Gordon Brown’s decision to sell more than half the UK’s gold reserves on the cheap 25 years ago is regarded by some as the behaviour of a sensible investor looking to spread the nation’s financial risk.
As the former chancellor would protest to the International Monetary Fund in the summer of 2007 – shortly after becoming prime minister – it was a ‘perfectly reasonable portfolio’ decision to reduce Britain’s reliance on such a fickle asset.
It was also one echoed by central banks around the world at the time.
For his critics, however, it remains one of the worst financial decisions in British political history, and one which has cost the Treasury billions in lost profits.
With the 25th anniversary of Brown’s announcement on May 7, 1999 looming, it is certainly not ageing well.
Glittering: Investors in gold have been on a winning streak, with prices up some 30% in the past six months
Gold prices stormed to a record high of $2,365 an ounce yesterday as its remarkable rally continued.
The Bank of England sold 395 tonnes of gold bullion between 1999 and 2002 at an average price of $276 per ounce – making a total of around $3.5billion which was largely invested in US Treasury securities.
Had it been sold today, it would have raked in just shy of $33billion or £26billion – a handsome sum for a government strapped for cash.
Investors in gold have been on a winning streak, with prices up some 30 per cent in the past six months.
Miners digging the stuff out of the ground have been licking their lips, not least in Australia – home to around a fifth of all known gold deposits, the largest share of any country in the world.
As a highly prized and relatively rare physical asset, the precious metal is traditionally regarded as a ‘safe haven’ during times of turmoil, and a hedge against high inflation.
There is plenty of both around at the moment.
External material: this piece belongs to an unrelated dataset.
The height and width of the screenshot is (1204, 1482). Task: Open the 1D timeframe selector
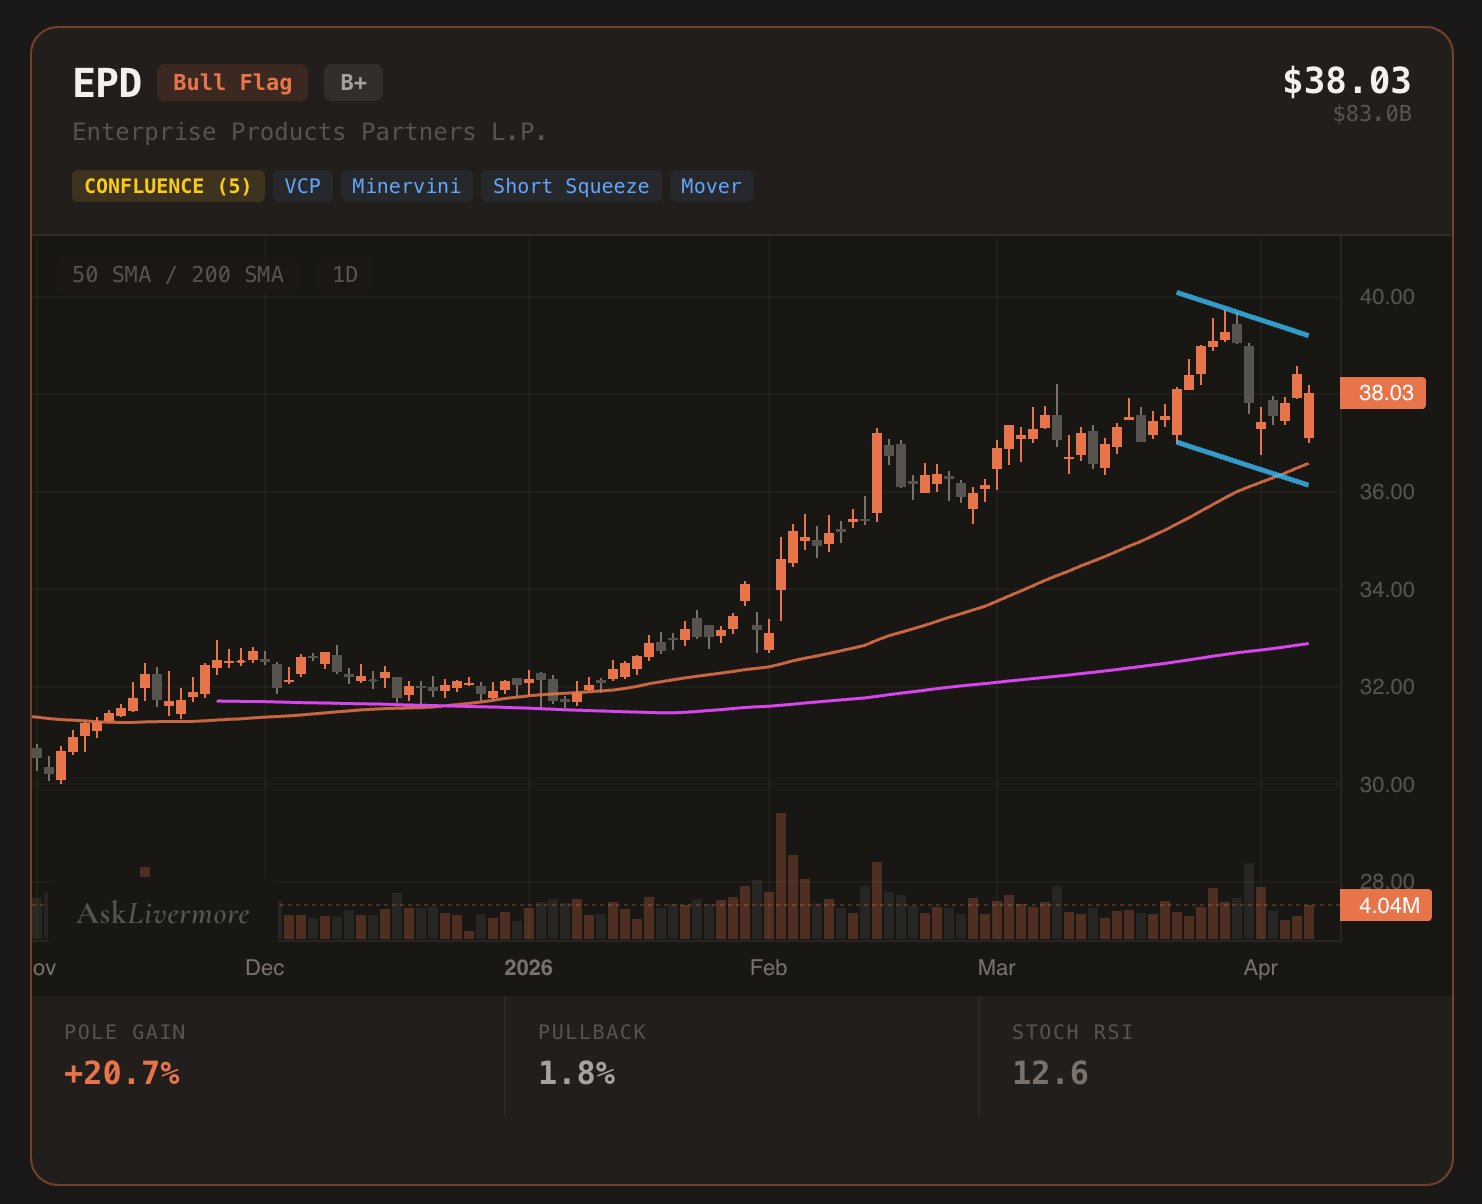click(345, 274)
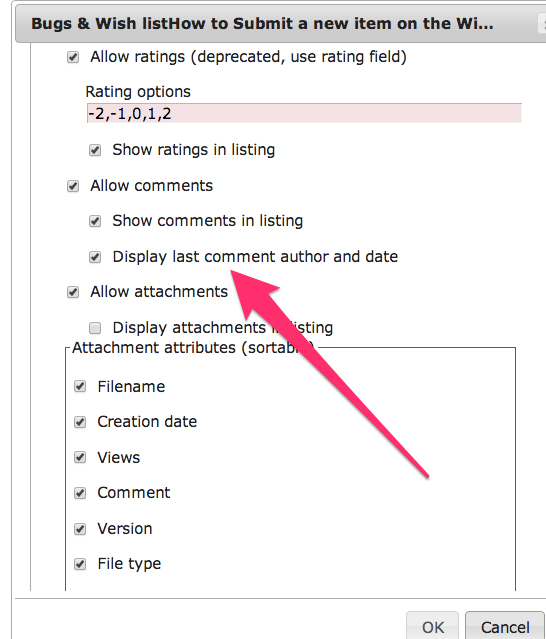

Although inflation has eased in many countries, including the US and the UK, Russia’s invasion of Ukraine and Israel’s war against Hamas in Gaza have created precisely the kind of chaos that makes gold particularly attractive to investors.
Meanwhile, financial markets have been banking on the US Federal Reserve cutting interest rates towards the middle of the year to boost the economy, despite strong jobs data over the weekend.
Gold prices tend to rise as interest rates are cut, as interest-bearing assets such as government bonds look less attractive and inflation creeps up.
Uncertainty over when rates will fall, by how much they will be cut, and the impact on inflation has also helped push up gold prices.
Bad call: The Bank of England sold 395 tonnes of gold bullion between 1999 and 2002 for around $3.5bn. Had it been sold today, it would have raked in just shy of $33bn or £26bn
On top of this, there is a looming US election in November and the prospect of Donald Trump getting a second stab at the White House.
Demand for gold has been driven by the central banks – particularly the People’s Bank of China – which have been boosting their gold reserves at a time when production has been virtually flat.
Gold demand from central banks totalled 1,037.4 metric tonnes last year, just below the record set the previous year, according to trade association, the World Gold Council.
Meanwhile, mines churned out 2,644.4 tonnes of gold last year, just 1 per cent more than the previous year.
The upshot is there is elevated demand for the precious metal and not much more of it to go around.
Markets expect strong demand from central banks to continue this year, with a Chinese official reporting at the weekend that it had purchased gold for its reserves for the 17th straight month in March.
For some, however, the metal’s enduring appeal makes little sense. US investor Warren Buffett summed up his misgivings during a speech he gave at Harvard University in 1998.
‘Gold gets dug out of the ground in Africa, or some place,’ he said.
‘Then we melt it down, dig another hole, bury it again and pay people to stand around guarding it. It has no utility. Anyone watching from Mars would be scratching their head.’
For once, the Sage of Omaha for his uncanny ability to spot market trends, appears to have missed a trick.
Russ Mould, investment director of AJ Bell, said: ‘Gold is durable, has a history of being money since time immemorial and is difficult and expensive to produce, so it can be seen as a store of value at a time when inflation is eroding the purchasing power of money in the West.’